11/14/2010

Fradulent Donations

Helen Stoilas has an interesting article in the Artnewspaper about an art forger posing as a Jesuit priest. The "priest" is trying to donate the forged works, complete with fabricated auction records to museums and universities.

As the case is investigated and more information is gathered, it appears the fraudulent donations have been ongoing over the past 20 years.  Many of the discovered forgeries were prints that had been skillfully painted.

This article shows that when identifying and authenticating paintings you must be very careful and pick up on all of the warning signals.  This article shows how easily forged items can be passed of as original works of art. The key is proper due diligence and inspection.

The Artnewspaper reports

The director asked museum registrar Joyce Penn to examine the painting. “She said, ‘This doesn’t look right,’ so she went down to the art prep area and took out her blacklight.” The painting glowed suspiciously, so Penn used a microscope to take a closer look and discovered the tell-tale dot matrix pattern of a reproduction, which had been painted over and signed. Tullos admits that the forgery was good enough to fool him. “At first glance, you really could not tell. The hero of this story is our registrar,” he said.

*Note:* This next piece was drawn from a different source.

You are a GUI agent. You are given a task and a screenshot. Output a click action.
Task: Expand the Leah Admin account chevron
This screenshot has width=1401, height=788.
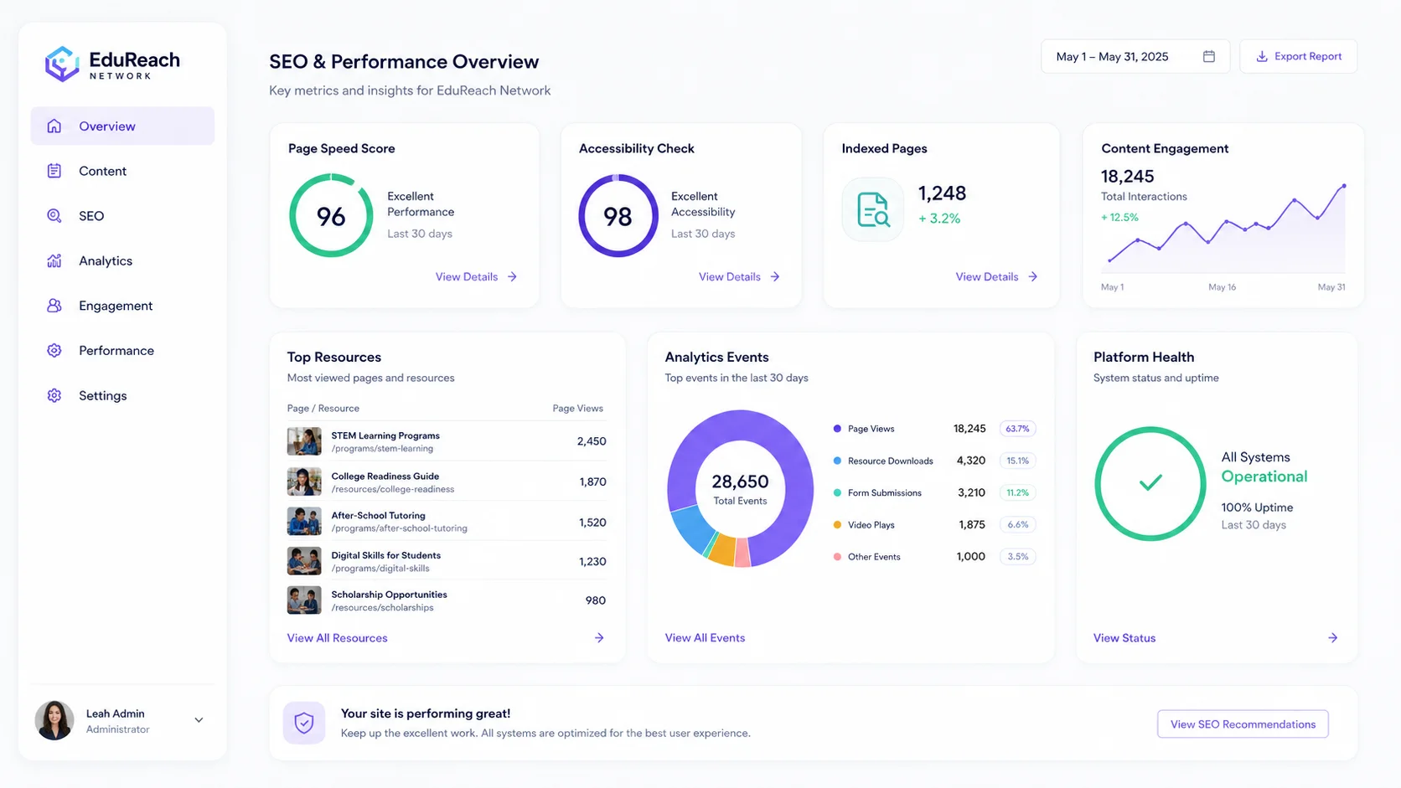[x=199, y=720]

The discovery reminded Penn of a previous incident. She pulled out a file and found a photo of a man who had called himself Mark Landis, who Tullos recognised as Father Scott. This man had also tried to donate a work to the Louisiana State University (LSU) Museum of Art in 2009. As Tullos started to contact museums, more and more cases came to light. His searches led him to Matthew Leininger, who first came across “Landis” in 2007 while working as a registrar at the Oklahoma City Museum of Art and has compiled a dossier of his attempted donations.

Leininger says he became suspicious after the man donated a Louis Valtat watercolour to the museum, which became part of the collection. “He brought five more works to the museum, and we were getting ready to take the new pieces to the museum’s management.” These included a Paul Signac watercolour, a Stanislas Lépine oil on panel, a Marie Laurencin self-portrait, a French academic nude drawing and an Honoré Daumier sketch. As Leininger’s team researched the works, they came across a curiously similar Signac that had been donated to the Savannah College of Art and Design (SCAD) Museum of Art in Georgia around the same time.